If you provide an `OPENAI_API_KEY`, the card is generated via the OpenAI Responses API with strict schema parsing; otherwise a minimal fallback card (header + TL;DR snippet) is produced.

Schema highlights:
- Header (title, subtitle, badges)
- Video meta (url, id)
- Sections (TL;DR, Claims & Evidence, Glossary, Rhetoric, Misconceptions, Questions, Segments, Metrics, etc. – only those with content appear)
- Footer (persuasion modes, devices, timeline events)

Use cases:
- Fast analysis / structuring of transcripts for research
- Feeding downstream UI components or analytics pipelines
- Offline transcript auditing (supply a .txt file without hitting YouTube)
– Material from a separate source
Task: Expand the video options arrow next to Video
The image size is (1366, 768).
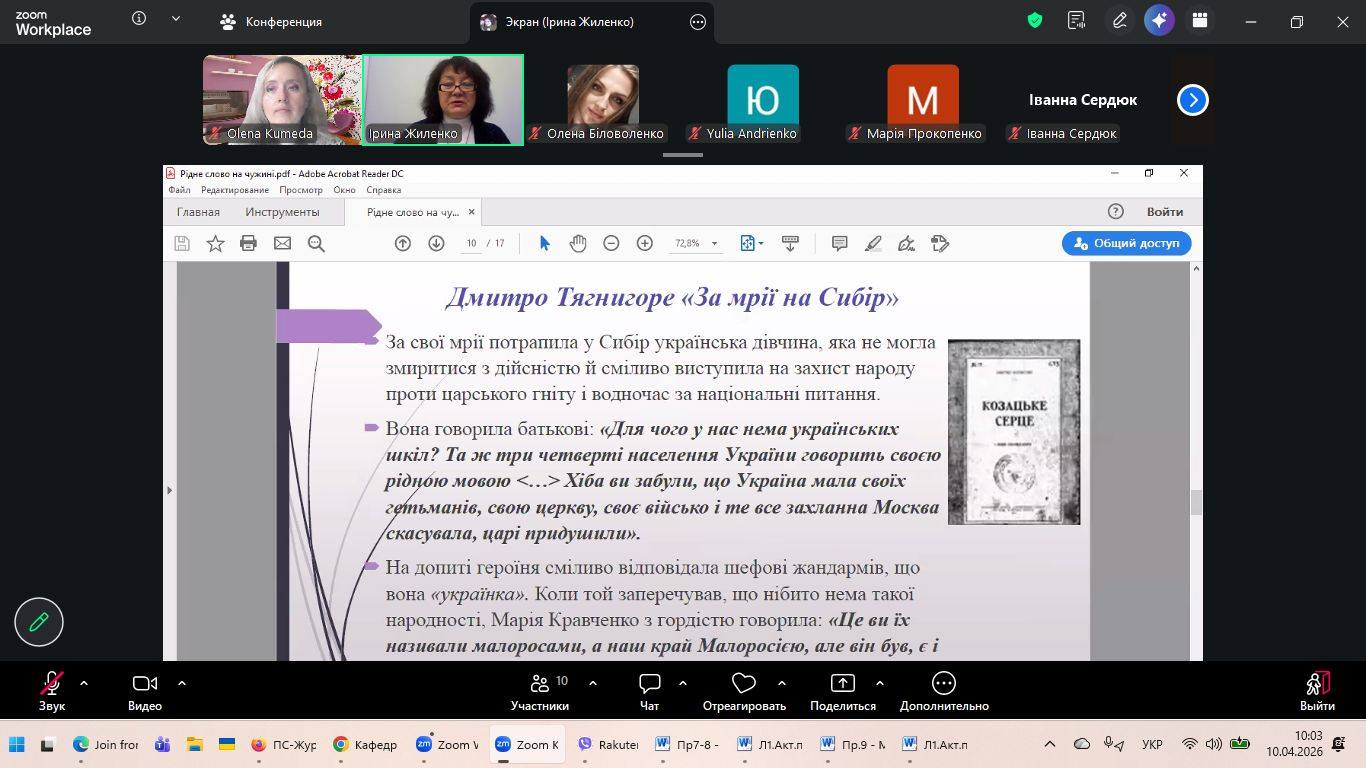Action: (x=182, y=683)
Tip: Pair with `simple-card` for a lighter heuristic card, or `video-card` for the full structured extraction.

### Extras Overview
| Extra | Purpose |
|-------|---------|
| videocard | Minimal OpenAI-powered video insight card generation |
| cli | Typer/Rich command line UX |
| article | Blog/article/markdown parsing & readability |
| analysis | Optional numeric/text metrics (numpy, scikit-learn) |
| vector | Chroma vector store integration |
| web | FastAPI + Uvicorn API server |
| ui | Streamlit prototype UI |
| advanced-llm | pydantic-ai agent experimentation |
| full | Aggregate of all feature extras |

## Releasing / Publishing

Helper script `publish.sh` automates version bump, build, and upload.

Examples:
```bash
# Bump patch version, build, upload to PyPI
./publish.sh patch

# Bump minor and upload to TestPyPI
./publish.sh minor --test

# Build only (no version change, no upload)
./publish.sh same --no-upload

# Dry run (show actions without changing files)
./publish.sh patch --dry-run
```

Set `PYPI_TOKEN` env var for non-interactive upload (token from PyPI account settings).